As with something like Hadoop, there are three distinct machine roles in cluster-workers. Workers run jobs; you typically run one of these per core or per machine. The client produces the jobs; it's your main program that you're aiming to offload work from. The master maintains connections to the workers and the client; it is responsible for routing jobs and responses between the other nodes.
It's certainly possible for multiple clients to share the same master, but fairness enforcement is currently pretty simplistic (FIFO). The distinction between the master and the client is primarily to avoid needing to spin up new workers for every new task you want to run. This way, you can allocate nodes to do your work and leave them running while you run various client programs. You can add and remove workers at your leisure whether a client is running or not.

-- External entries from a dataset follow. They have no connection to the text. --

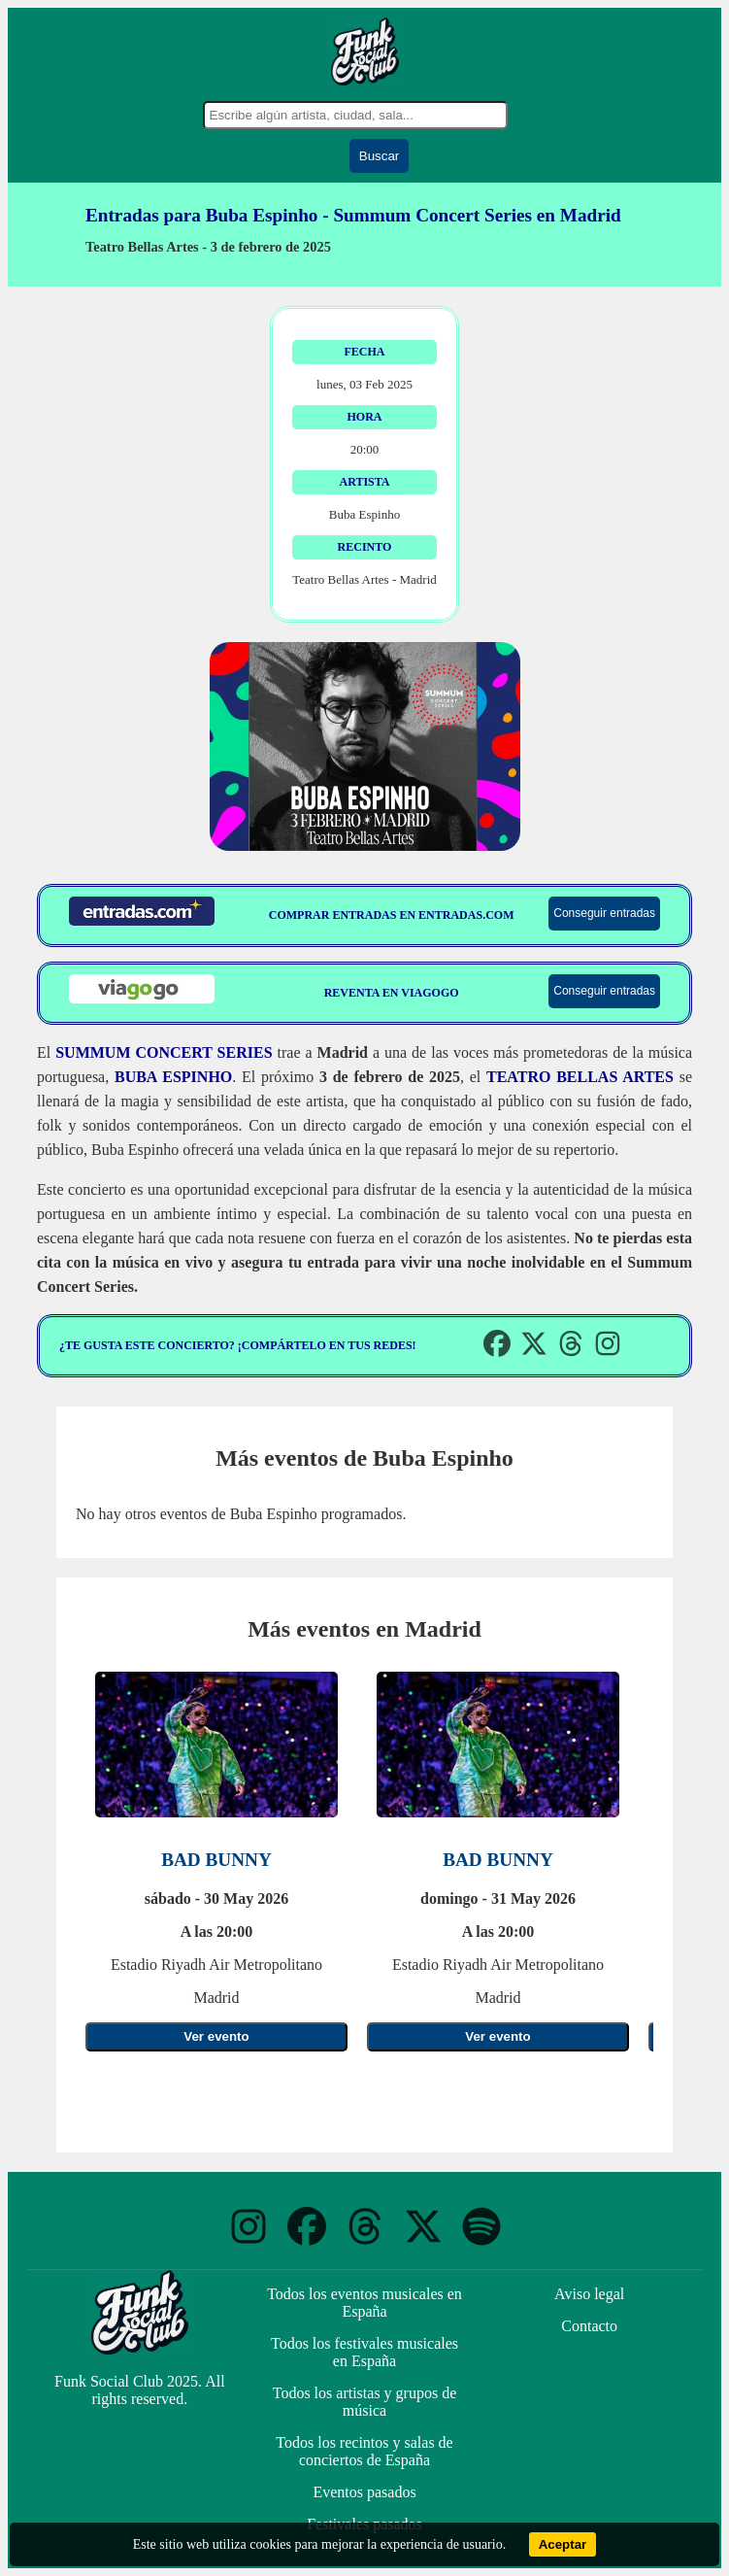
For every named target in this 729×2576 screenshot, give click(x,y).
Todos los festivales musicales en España (364, 2352)
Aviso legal (589, 2294)
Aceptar (563, 2544)
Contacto (589, 2326)
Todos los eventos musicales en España (364, 2303)
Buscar (379, 156)
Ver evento (216, 2036)
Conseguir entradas (604, 913)
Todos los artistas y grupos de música (365, 2402)
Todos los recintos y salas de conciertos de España (364, 2451)
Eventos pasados (364, 2492)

The advantage over clusterfutures is that the cluster management infrastructure is not involved with the inner loop. On a SLURM cluster, for example, each new call would require a new SLURM job. If the cluster failed to start one job, clusterfutures had no way of knowing this and would wait forever for the job to complete. With cluster-workers, SLURM is only involved "offline" and cannot hold up the actual task execution.
Documentation is currently sparse. But take a look at the square.py example in the examples directory for a quick introduction. Here's the gist of how things work:
- Start a master process with python -m cw.master.
- Start lots of workers with python -m cw.worker [HOST]. Provide the hostname of the master (or omit it if the master is on the same host).
- In your client program, start a ClientThread. The constructor takes a callback function and the master hostname (the default is again localhost). Call the submit method to send jobs and wait for callbacks.
There's also a ClusterExecutor class that lets you use Python's concurrent.futures module as a more convenient way to start jobs. This may be untenable, however, if your task has a lot of jobs and a lot of data because of the way futures must persist in memory.
SLURM is a cluster management system for Linux. This package contains a few niceties for running jobs on a SLURM cluster.
The slurm.py script lets you run SLURM jobs for your master and workers. Just run ./slurm.py -n NWORKERS start to kick off a master job and a bunch of worker jobs.
Then, use cw.slurm_master_host() in your client programs to automatically find the host of the master to connect to. Pass this to the ClientThread constructor.
For testing and small jobs, you may want to run a cluster-workers program on a single multiprocessor machine. The included mp.py script works like slurm.py but starts the master and workers on the local machine.